One main issue that most respondents from all three categories agreed on was that media does not follow-up on news that it has previously reported on.

“The media never follows up [on news] even if it brings up important issues”- A policymaker

Another issue that almost all respondents in the interviews and the workshop agreed on is journalists’ lack of specialization in health journalism. Although some of the interviewed journalists had backgrounds in science such as biology, medical laboratory and medicine, still none were specialized in health journalism.

3. Evidence use in health journalism.

Most respondents agreed that media does not rely on evidence. This might be due, according to one researcher and one journalist, to the fact that the concept of evidence use and its importance in reporting is still lacking in Lebanon. However, journalists acknowledged the importance of evidence-informed health journalism and of incorporating it into their work routine in order to make their reports more reliable and comprehensive.

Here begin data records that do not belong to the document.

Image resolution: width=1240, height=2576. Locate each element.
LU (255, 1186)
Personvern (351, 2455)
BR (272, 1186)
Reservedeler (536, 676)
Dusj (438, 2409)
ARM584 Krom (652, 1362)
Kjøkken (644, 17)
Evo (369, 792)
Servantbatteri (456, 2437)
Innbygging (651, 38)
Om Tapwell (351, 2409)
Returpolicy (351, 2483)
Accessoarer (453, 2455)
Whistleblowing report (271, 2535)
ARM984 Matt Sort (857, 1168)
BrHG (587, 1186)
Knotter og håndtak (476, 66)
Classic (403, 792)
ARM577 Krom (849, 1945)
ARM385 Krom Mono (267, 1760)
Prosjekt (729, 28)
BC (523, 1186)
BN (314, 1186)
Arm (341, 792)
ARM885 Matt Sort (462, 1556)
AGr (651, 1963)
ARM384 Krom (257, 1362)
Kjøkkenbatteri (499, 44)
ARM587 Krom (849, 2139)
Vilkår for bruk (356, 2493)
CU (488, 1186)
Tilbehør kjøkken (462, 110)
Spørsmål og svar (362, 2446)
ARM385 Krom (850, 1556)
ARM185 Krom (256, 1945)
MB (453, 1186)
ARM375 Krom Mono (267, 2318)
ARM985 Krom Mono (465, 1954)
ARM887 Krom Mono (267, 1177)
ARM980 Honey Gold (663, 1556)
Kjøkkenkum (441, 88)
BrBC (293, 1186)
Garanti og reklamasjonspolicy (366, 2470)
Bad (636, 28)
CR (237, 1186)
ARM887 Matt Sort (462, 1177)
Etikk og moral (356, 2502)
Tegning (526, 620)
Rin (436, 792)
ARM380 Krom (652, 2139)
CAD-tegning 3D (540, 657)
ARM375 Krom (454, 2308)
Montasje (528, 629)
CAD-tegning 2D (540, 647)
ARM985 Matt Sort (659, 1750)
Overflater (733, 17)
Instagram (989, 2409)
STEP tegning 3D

“Time is definitely an issue, but I do it [access and read research] anyway because I care about scientific reporting. I incorporate it into my work routine. It is something important and offers something to the reader and gets us readers as well.”- A journalist

Almost all journalists in the interviews and the workshop preferred interviewing experts to reading research. They explained that they preferred to talk to the researchers and have them explain in brief the aim and results of the study. This was attributed to time limitations, having to work in more than one section and the complexity of research language, which was perceived by some of the journalists as being dry, boring and difficult to translate and simplify to the reader. Many reporters were not aware of the availability of research databases and all save one journalist expressed an intention to access research. Additionally, journalists in the workshop acknowledged that they do not have the skills or institutional capacity to access databases.

“I usually access information through personal relationships with doctors who inform me of recent health issues and discoveries. It is even better when the doctor or researcher conveys the information in the language in which I write in.”- A journalist

Moreover, most of the journalists and one researcher indicated that journalists prefer the use of international rather than local evidence, acknowledging the fact that local research is scarce.

4. Media and research influence on health policymaking.

Most journalists agreed that they should be involved throughout the stages of the policymaking process. In the workshop, journalists agreed on the influential role that they may play in the process. However, they acknowledged that extensive and ongoing coverage of health policymaking is difficult to achieve due to time restrictions. Additionally, journalists reported that they felt discouraged from reporting on health policymaking. They explained that they were notified of decisions after a policy is made or implemented mainly because of their limited interaction with policymakers.

“No one discusses policy issues beforehand. We rarely know what’s going on during [policy] development. Usually, policies are be already implemented then you go and cover it”- A journalist

Further contributing to their feeling of discouragement is journalists’ perception that their health-related reports have limited implications on policy actions.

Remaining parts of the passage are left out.